By the end of 2024, more than a year after October 7, one of the most revealing features of this war is not only the scale of destruction, but the language used to excuse it. What began as a claim of self-defense has, in many circles, hardened into something far darker: the suggestion that an entire population can be morally written off.
After the Hamas attacks of October 7, Israel had the right to respond militarily. That much is clear. Hamas committed atrocities against civilians, and no serious person should pretend otherwise. But the right to respond is not the right to erase all limits. It does not mean that every apartment block becomes a military site, every hospital a suspect space, every school a legitimate target, and every civilian death an unfortunate but acceptable detail in a larger campaign.
Yet this is exactly where much of the rhetoric has gone. The underlying message is blunt: Gaza is so compromised by Hamas, so politically contaminated, so intertwined with militancy, that its civilians no longer deserve the full moral protection normally granted to human beings caught in war. Once that logic is accepted, the rest becomes easy. Starvation becomes pressure. Mass displacement becomes security policy. The killing of families becomes tragedy without consequence.
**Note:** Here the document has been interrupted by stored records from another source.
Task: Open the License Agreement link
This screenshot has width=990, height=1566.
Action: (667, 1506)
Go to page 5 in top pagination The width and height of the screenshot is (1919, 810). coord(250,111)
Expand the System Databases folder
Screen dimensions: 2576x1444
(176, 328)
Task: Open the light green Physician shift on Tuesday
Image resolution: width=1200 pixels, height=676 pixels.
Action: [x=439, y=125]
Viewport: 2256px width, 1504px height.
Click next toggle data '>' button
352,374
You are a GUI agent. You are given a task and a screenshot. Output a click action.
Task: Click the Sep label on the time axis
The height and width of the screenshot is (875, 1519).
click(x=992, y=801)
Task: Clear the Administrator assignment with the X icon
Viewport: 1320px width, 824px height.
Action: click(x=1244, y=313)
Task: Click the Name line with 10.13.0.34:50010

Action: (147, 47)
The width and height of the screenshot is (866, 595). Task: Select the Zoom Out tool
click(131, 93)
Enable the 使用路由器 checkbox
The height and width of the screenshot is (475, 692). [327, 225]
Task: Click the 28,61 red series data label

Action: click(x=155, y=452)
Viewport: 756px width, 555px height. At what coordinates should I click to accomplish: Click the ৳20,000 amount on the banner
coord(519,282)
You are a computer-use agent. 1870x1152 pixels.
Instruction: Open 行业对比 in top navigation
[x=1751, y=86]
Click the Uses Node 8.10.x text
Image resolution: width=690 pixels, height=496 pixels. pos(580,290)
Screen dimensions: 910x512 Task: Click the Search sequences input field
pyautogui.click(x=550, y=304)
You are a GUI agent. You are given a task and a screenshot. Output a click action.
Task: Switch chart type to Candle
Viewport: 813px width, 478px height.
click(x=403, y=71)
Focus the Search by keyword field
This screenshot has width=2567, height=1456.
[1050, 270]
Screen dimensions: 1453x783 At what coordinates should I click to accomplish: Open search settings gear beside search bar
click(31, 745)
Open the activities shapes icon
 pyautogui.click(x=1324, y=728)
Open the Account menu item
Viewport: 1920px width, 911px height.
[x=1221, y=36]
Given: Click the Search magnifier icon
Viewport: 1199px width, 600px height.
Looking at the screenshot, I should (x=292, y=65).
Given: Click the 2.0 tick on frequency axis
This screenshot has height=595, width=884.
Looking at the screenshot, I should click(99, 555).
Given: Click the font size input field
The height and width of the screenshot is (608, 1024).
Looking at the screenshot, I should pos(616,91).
This is not realism. It is moral collapse.
War always produces propaganda, but some arguments are worse than propaganda. They are frameworks for abandoning basic standards altogether. The moment people start treating civilians as collectively responsible for the actions of an armed group, they have crossed a line that should never be crossed. A child is not a combatant because he was born under Hamas rule. A mother is not a military asset because she lives in a neighborhood where militants operate. A trapped population does not lose its civilian status because it cannot overthrow its rulers while under siege, bombardment, surveillance, and deprivation.
That should be obvious. Yet over the past year, what should have remained morally unthinkable has been repeated with growing confidence in television studios, online debates, and political commentary. It has become normal to speak of entire districts as if they were enemy infrastructure and of civilian death as if it were merely a regrettable technical side effect of a righteous war.
But words matter because they prepare the ground for action. Once a population is stripped of innocence, it becomes easier to strip it of food, electricity, shelter, medicine, and finally life itself. Dehumanization is never just rhetoric. It is part of the machinery.
And let us be honest about where this leads. If the presence of Hamas is enough to taint the whole of Gaza, then the principle can be used anywhere. Any civilian population living under authoritarian rule, armed faction control, or militant influence can be reclassified as morally expendable. That does not defend civilization. It destroys the very distinction that civilization claims to rest on.
The defenders of this logic like to present themselves as serious-minded adults confronting the harsh truths of war. In reality, it is often a way of avoiding the hardest truth of all: that overwhelming power does not become just because it is exercised in the name of security. A state does not prove its moral seriousness by insisting on its own trauma while dismissing the shattered bodies of others as strategically inevitable.
By late 2024, Gaza had become a landscape of ruins, displacement, grief, hunger, and mass death. At that point, continuing to speak in abstractions about precision and necessity without confronting the human reality is not analysis. It is complicity in moral anesthesia.
None of this absolves Hamas. Its crimes were real, deliberate, and barbaric. But if the answer to one crime is the normalization of another form of collective brutality, then the standard being defended is no standard at all. Condemning Hamas does not require accepting the destruction of the moral boundary between fighter and civilian. In fact, it requires defending that boundary more fiercely, not less.
That is the central test after a year of war: whether people still believe that civilians are civilians, even when they are inconvenient civilians, politically uncomfortable civilians, civilians on the wrong side of an argument, civilians whose suffering interrupts preferred narratives.
Too many have failed that test.
The most dangerous idea of this war is not only that massive civilian suffering can be justified. It is that some populations can be talked out of their humanity first, so that their suffering no longer counts in full. Once that becomes normal, everything else follows: the indifference, the double standards, the bureaucratic language of necessity, the deadening repetition of casualty figures as if they describe weather.
A society does not lose its soul all at once. It loses it when it becomes comfortable explaining why certain human beings no longer qualify for the protections it loudly claims to value.
That is what is at stake here. Not just Gaza. Not just Israel. But the meaning of civilian life itself.